3)M the constant which determine the amount of over determinationM> n is called the over determined modified YW estimate.
choosing M>n does not always improve the accuracy of AR coefficient estimates. if the poles and zeroes are not close to the unit circle, choosing M>n can make the accuracy worse. when the ACS decays slowly to zero .
4) In these two ARMA models, (n,m) are the AR model order and MA model order.
spectra with both sharp peaks and deep nulls can't be modelled by either AR or MA equations of reasonably small orders .where the ARMA model, pole zero model are useful.
the MA estimate used in MYW ARMA spectral estimator, is not sure of having numerator is positive for all w values, which may lead to negative ARMA spectral estimates. modified YW ARMA spectral estimator relies on AR parameter estimation. which improve estimation accuracy if N is sufficiently large.

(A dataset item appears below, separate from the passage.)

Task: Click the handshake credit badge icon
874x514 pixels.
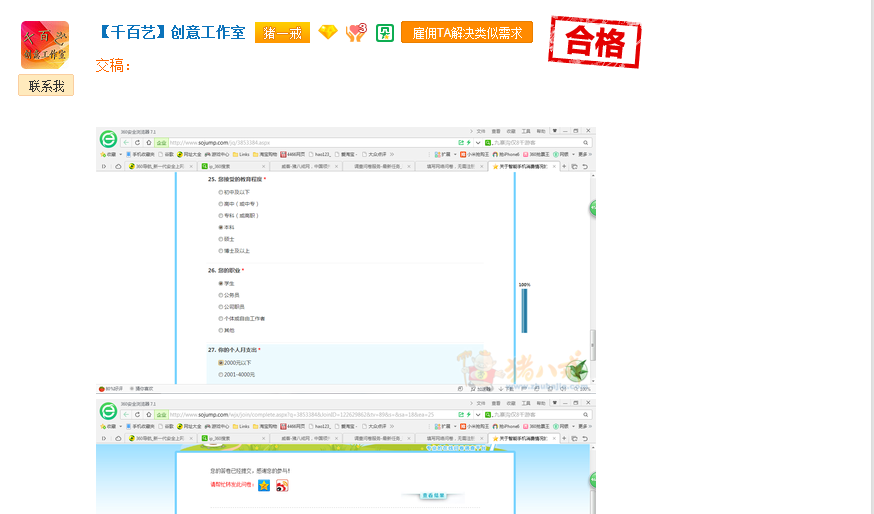Action: click(x=356, y=33)
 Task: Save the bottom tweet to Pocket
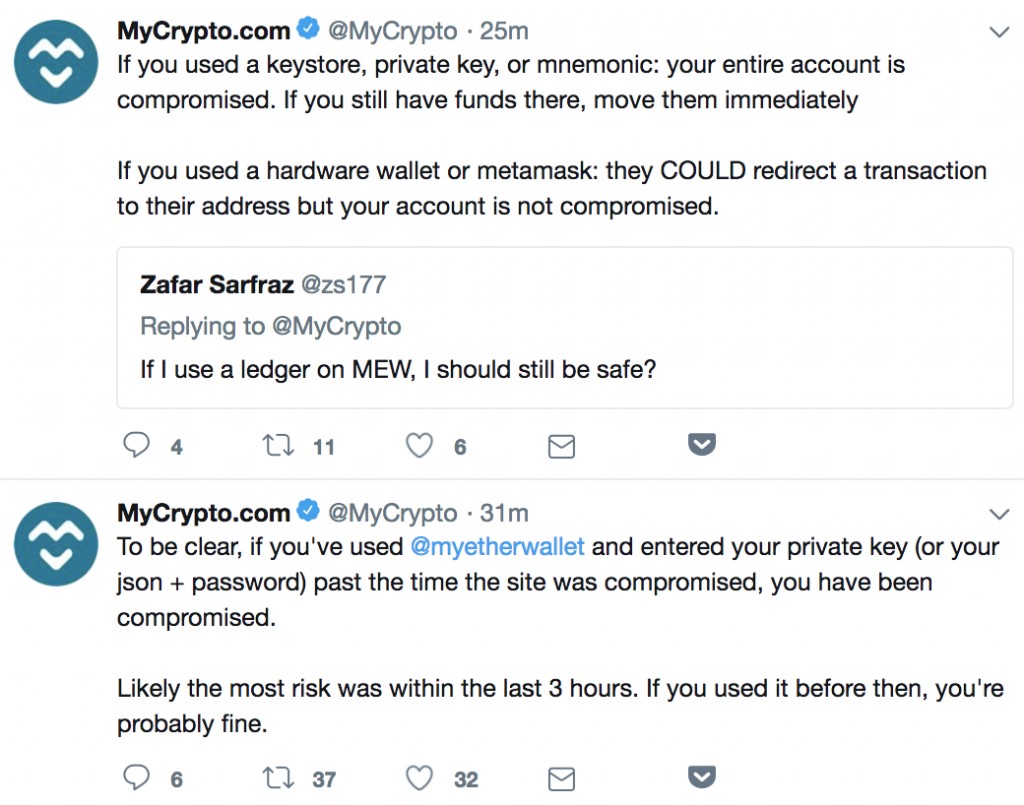pos(701,776)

whereas LS algorithm is modified to estimate the parameters in MA models ,simply by skipping over the estimation of AR parameters.
for these broad band and narrow band sequences, by increasing the model order its having variance is getting better.
5)By comparison of plots of YW-AR ,LS-AR MYW-ARMA and LS- ARMA
MYW-ARMA is an better estimate , with suitable order and M=n. it has better variance and signals peaks with true spectrum.